* Exercise set *
1: In the article on China's drug production, how long is the pilot program that the China Food and Drug Administration said in November it would launch?
2: In the article on China's drug production, rewrite everything from "Officials in China" down to "new drugs approved.", renaming "pilot program" as "trial program".

* Text for analysis *

Officials in China are continuing their efforts to improve the country's overall drug production processes. On Thursday, officials said they wanted to cut the amount of red tape involved in developing generics and also establish tougher standards on quality control.
This follows an earlier move in November when the China Food and Drug Administration (CFDA) said it would launch a three-year pilot program designed to make it easier to get new drugs approved.
"Improving the quality of generic drugs concerns the sustainability of the health insurance system and matters to whether people can afford efficient drugs," state-run media outlet Xinhua reported, citing a statement from Yu Zhengsheng, chairman of the National Committee of the Chinese People's Political Consultative Conference, which is the country's top political advisory body.
The officials said they wanted to establish "unified standards for hospitals to use when selecting drugs and preferential policies encouraging procurement of better drugs," Xinhua reported.

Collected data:
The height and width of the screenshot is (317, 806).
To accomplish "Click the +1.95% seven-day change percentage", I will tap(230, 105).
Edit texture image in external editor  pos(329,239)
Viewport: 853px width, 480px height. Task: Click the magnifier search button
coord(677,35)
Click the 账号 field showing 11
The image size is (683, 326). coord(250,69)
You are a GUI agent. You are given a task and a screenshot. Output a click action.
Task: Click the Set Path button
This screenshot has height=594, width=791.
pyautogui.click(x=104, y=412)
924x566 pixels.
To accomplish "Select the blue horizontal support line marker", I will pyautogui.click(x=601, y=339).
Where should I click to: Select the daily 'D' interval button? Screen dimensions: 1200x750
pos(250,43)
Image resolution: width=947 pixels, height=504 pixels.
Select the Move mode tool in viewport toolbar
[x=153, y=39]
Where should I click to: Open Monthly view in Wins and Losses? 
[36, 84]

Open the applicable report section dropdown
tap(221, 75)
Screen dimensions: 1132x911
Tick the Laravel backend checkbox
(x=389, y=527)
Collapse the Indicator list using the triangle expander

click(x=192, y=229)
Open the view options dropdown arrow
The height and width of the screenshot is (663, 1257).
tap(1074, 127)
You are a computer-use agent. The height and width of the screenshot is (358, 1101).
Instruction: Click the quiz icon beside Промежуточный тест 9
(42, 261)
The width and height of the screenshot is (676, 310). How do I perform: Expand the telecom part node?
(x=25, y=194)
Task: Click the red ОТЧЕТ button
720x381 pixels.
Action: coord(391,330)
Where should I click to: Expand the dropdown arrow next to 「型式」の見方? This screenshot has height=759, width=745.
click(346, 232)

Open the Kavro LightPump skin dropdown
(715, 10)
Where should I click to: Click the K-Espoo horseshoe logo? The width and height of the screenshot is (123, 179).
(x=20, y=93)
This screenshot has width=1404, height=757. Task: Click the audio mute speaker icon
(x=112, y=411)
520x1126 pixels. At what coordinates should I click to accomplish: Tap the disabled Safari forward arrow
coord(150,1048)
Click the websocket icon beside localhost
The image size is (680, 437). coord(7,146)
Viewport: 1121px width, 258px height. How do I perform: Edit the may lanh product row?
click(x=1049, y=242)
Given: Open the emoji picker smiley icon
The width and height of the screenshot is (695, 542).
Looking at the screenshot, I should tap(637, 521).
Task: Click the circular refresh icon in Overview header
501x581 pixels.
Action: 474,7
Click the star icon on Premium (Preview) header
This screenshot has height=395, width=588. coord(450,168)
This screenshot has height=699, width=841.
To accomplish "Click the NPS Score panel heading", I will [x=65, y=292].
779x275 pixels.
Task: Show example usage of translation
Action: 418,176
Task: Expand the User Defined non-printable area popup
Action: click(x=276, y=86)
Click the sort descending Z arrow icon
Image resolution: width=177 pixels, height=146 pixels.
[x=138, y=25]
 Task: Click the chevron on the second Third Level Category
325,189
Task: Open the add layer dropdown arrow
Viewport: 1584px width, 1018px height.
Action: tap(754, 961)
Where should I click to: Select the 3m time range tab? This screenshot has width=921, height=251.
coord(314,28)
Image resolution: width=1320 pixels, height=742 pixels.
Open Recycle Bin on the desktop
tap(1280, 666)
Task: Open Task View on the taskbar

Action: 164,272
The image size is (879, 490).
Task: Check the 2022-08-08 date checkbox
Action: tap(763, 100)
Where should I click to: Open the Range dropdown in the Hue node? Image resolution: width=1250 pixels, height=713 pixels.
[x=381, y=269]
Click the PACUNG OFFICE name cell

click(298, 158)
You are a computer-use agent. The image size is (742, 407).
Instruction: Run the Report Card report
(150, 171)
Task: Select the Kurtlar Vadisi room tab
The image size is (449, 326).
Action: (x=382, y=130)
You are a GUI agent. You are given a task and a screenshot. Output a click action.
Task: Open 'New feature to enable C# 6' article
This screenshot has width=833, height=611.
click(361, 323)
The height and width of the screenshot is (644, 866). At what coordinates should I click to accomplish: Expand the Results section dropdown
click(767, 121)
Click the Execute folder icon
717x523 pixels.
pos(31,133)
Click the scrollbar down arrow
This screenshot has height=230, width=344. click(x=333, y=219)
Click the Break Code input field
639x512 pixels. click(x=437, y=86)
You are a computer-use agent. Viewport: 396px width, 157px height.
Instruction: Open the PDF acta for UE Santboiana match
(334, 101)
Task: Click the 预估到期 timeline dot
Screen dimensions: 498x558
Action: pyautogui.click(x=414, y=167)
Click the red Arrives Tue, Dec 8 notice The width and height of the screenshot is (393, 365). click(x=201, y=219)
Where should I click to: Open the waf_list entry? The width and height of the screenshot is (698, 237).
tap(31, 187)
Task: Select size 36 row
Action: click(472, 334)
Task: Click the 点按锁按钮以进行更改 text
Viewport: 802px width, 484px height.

* Set of answers *
1: The pilot program runs for three years.

2:
Officials in China are continuing their efforts to improve the country's overall drug production processes. On Thursday, officials said they wanted to cut the amount of red tape involved in developing generics and also establish tougher standards on quality control.
This follows an earlier move in November when the China Food and Drug Administration (CFDA) said it would launch a three-year trial program designed to make it easier to get new drugs approved.